Traditional marriage is not, and has never been understood as, a public relationship falling under the abstract model of moral reciprocity, but a publicly recognized private or “domestic” relationship founded on the biological asymmetry that makes possible human procreation. This point is independent of the specific origin of any given marriage/kinship system. Proponents of gay marriage often assert that if homosexuals should be denied marriage because their sexual relations cannot produce offspring, then childless heterosexual couples are equally illegitimate. But this polemical thrust is incompatible with the notion of marriage as a relationship between two individuals; if children were required to legitimate marriage, then marriage itself would be only a provisional bond. It is marriage that legitimates procreation, not the other way around. Marriage within a given society must institutionalize the asymmetric relationship of the two partners in child-production independently of the symmetrical reciprocity of the originary scene before it can provide legitimacy to child-rearing, an activity which even in our fragmented society involves an “extended family” of grandparents, uncles and aunts, and so on, coupled by the same asymmetric bond whether or not they have children of their own.

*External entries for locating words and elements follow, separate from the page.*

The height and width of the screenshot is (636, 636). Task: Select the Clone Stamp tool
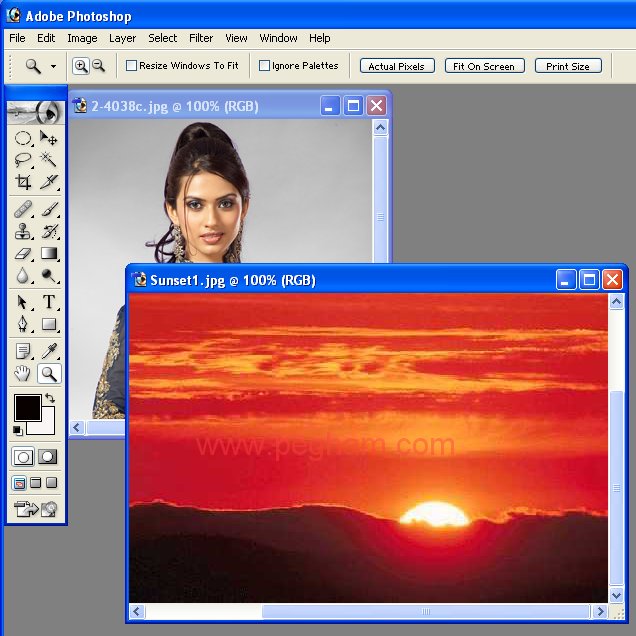[x=23, y=231]
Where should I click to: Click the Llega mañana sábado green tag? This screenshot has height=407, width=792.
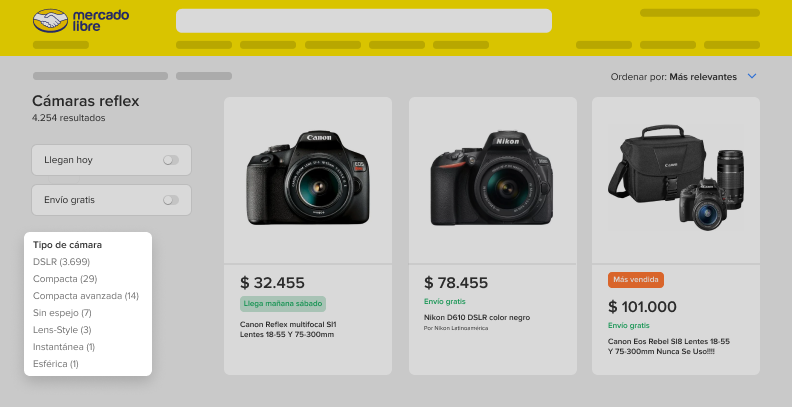(283, 304)
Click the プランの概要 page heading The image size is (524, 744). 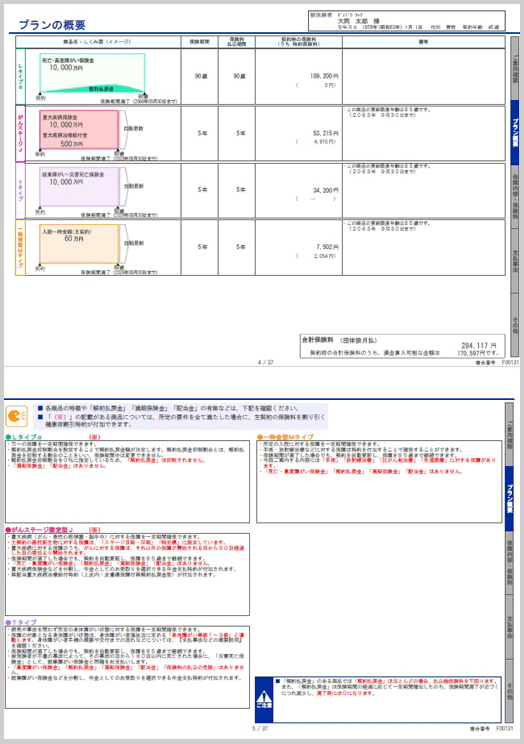(x=52, y=25)
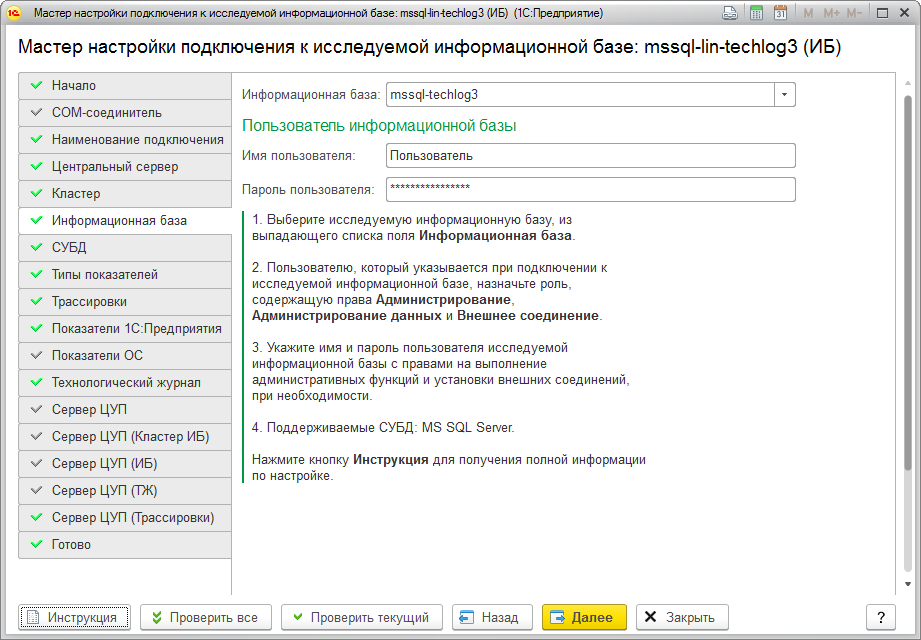Click the scroll down arrow on scrollbar
This screenshot has width=921, height=640.
point(908,584)
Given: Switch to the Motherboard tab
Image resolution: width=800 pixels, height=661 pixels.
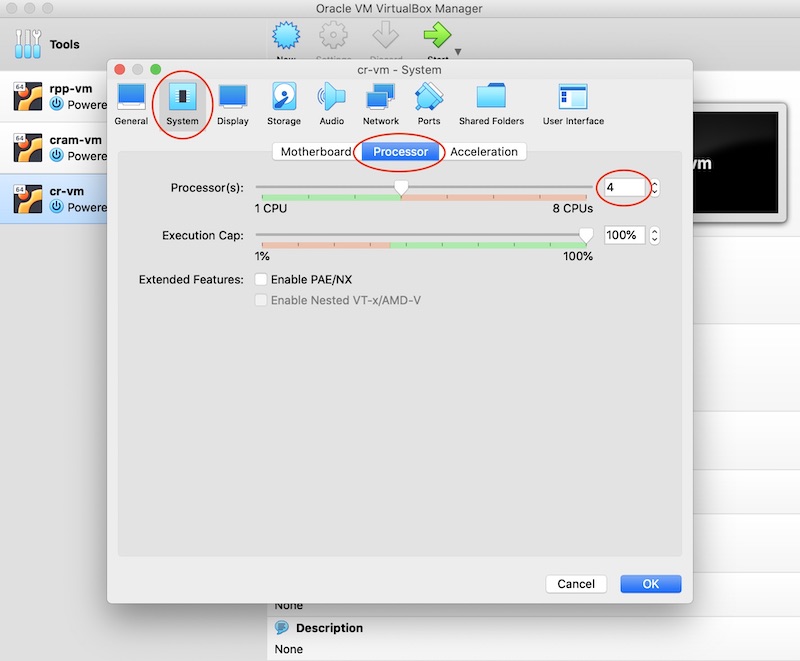Looking at the screenshot, I should pos(315,152).
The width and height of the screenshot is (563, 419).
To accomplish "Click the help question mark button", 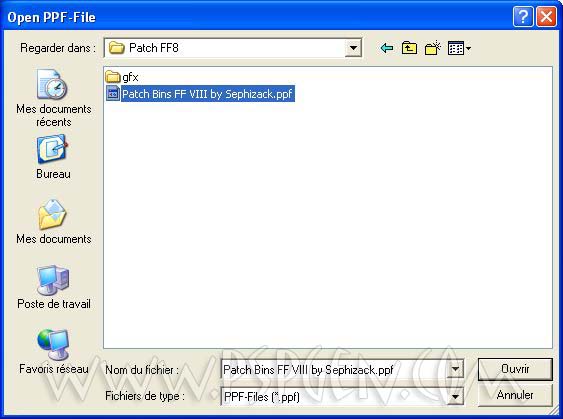I will point(523,16).
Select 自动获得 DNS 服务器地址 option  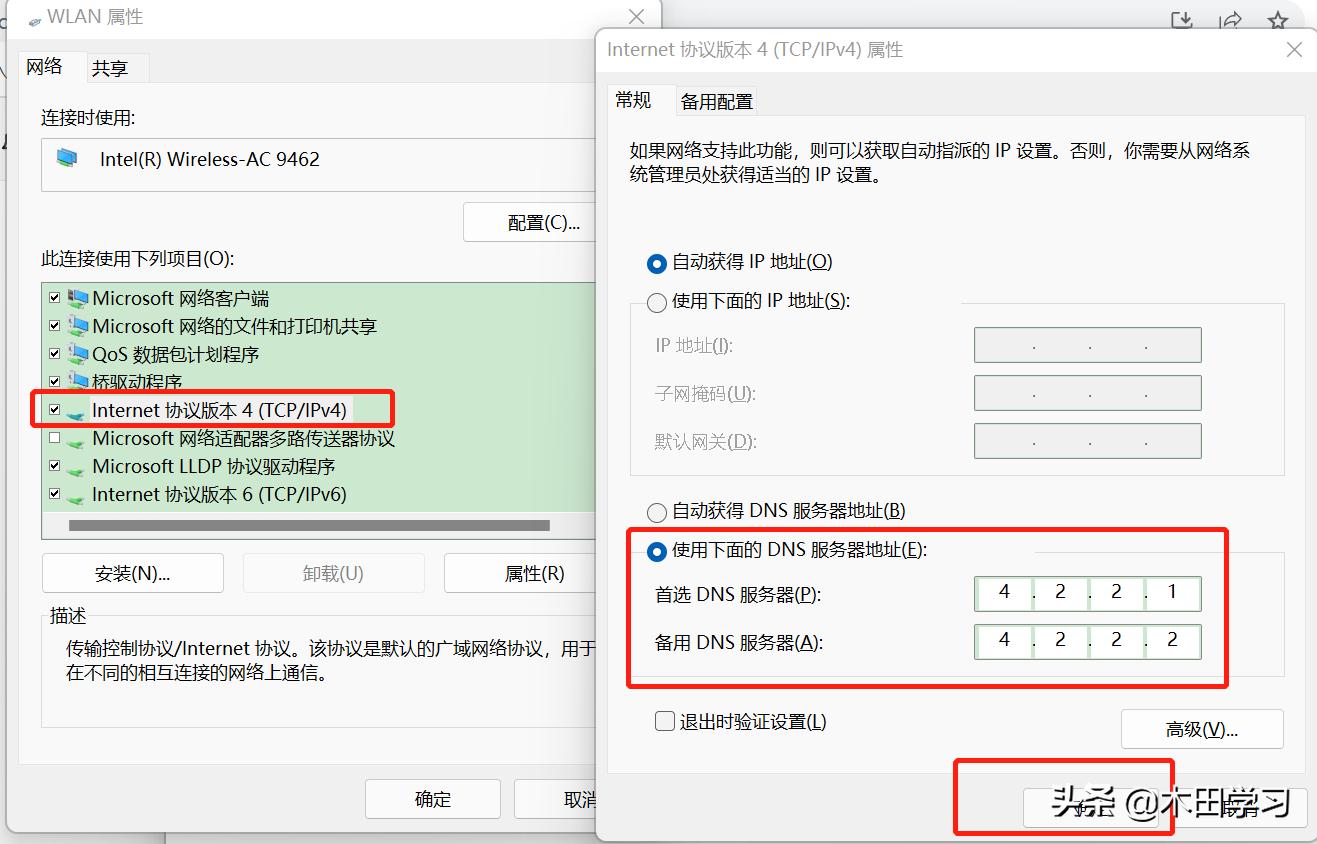(657, 511)
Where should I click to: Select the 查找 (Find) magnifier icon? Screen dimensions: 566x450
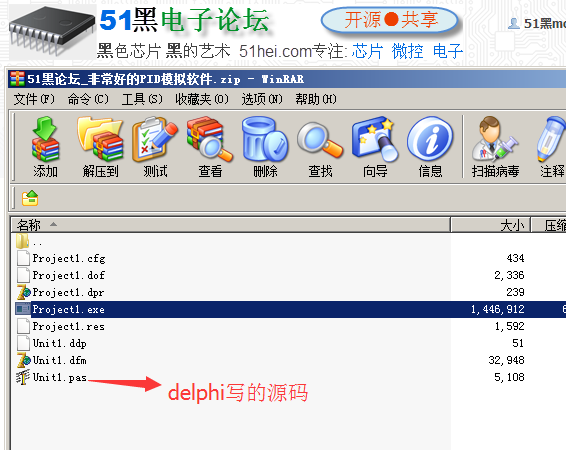[320, 147]

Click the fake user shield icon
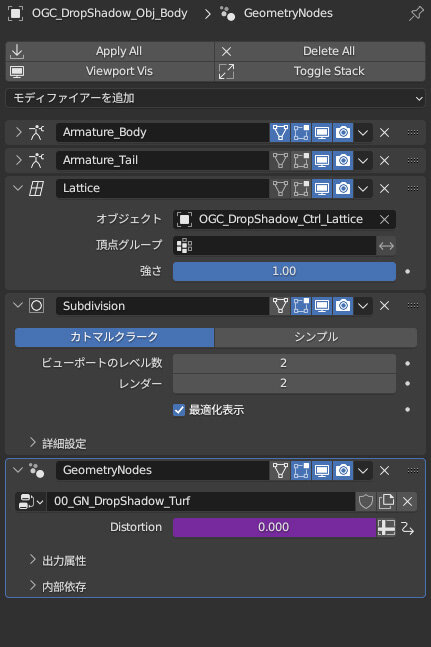pyautogui.click(x=366, y=502)
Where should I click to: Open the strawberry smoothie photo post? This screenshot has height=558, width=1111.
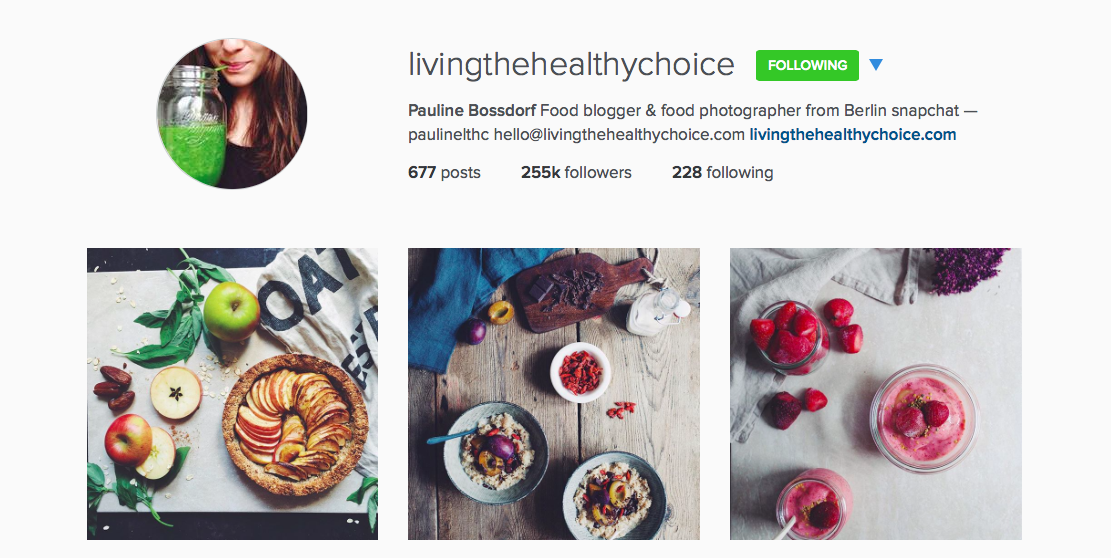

No institution is immune to change or even abolition. But women’s having achieved public equality with men does not imply that marriage has now become a contractual relationship between morally equivalent parties into which it would be discriminatory not to admit pairs of same-sex persons. Once we define, and we might as well say, define away, marriage as a form of civil contract between two abstractly defined individuals, its institutional specificity disappears; society has declared itself by default indifferent to the nature of child-producing and -rearing arrangements, if not to the welfare of the children themselves, which would have to be assured by new institutional means. Such a position, however unpalatable to most, has its own logic. But if marriage is merely a contract between individuals, then it becomes difficult to justify the state’s taking a special interest in promoting it through such means as tax relief. If any two–or perhaps three or ten–people can “marry,” then there is no obvious reason why the state should not deal with marriage in the same way as it deals with any other form of voluntary association; indeed, it becomes unclear in what sense “marriage” is a distinct form of voluntary association.


The foregoing analysis, although it refutes some arguments often put forth in favor of homosexual marriage, is not an argument against it but an attempt to make clear what is at stake in the debate. If it has a polemical element, it is a polemic in favor of originary anthropology, whose analytic power I have attempted to demonstrate.

Even in this respect, the content of the model I propose is open to revision. If there is a persuasive gender-indifferent model of the originary scene from which can be derived a concept of marriage as a contractual relation between a man and a woman, well and good; we need only determine which model accords better with the anthropological evidence. The primary point is that the establishment of a scenic model provides a heuristic for understanding the fundamental parameters of human institutions; conversely, this model can be modified in turn in order to fit more plausible sets of such parameters. The “hermeneutic circle” thus described is more rigorous than that attainable from textual analysis alone, the distance between cultural texts and fundamental anthropological categories being inevitably mediated by the same metaphysical presuppositions from which the analyst is, or at any rate claims to be, seeking to liberate himself.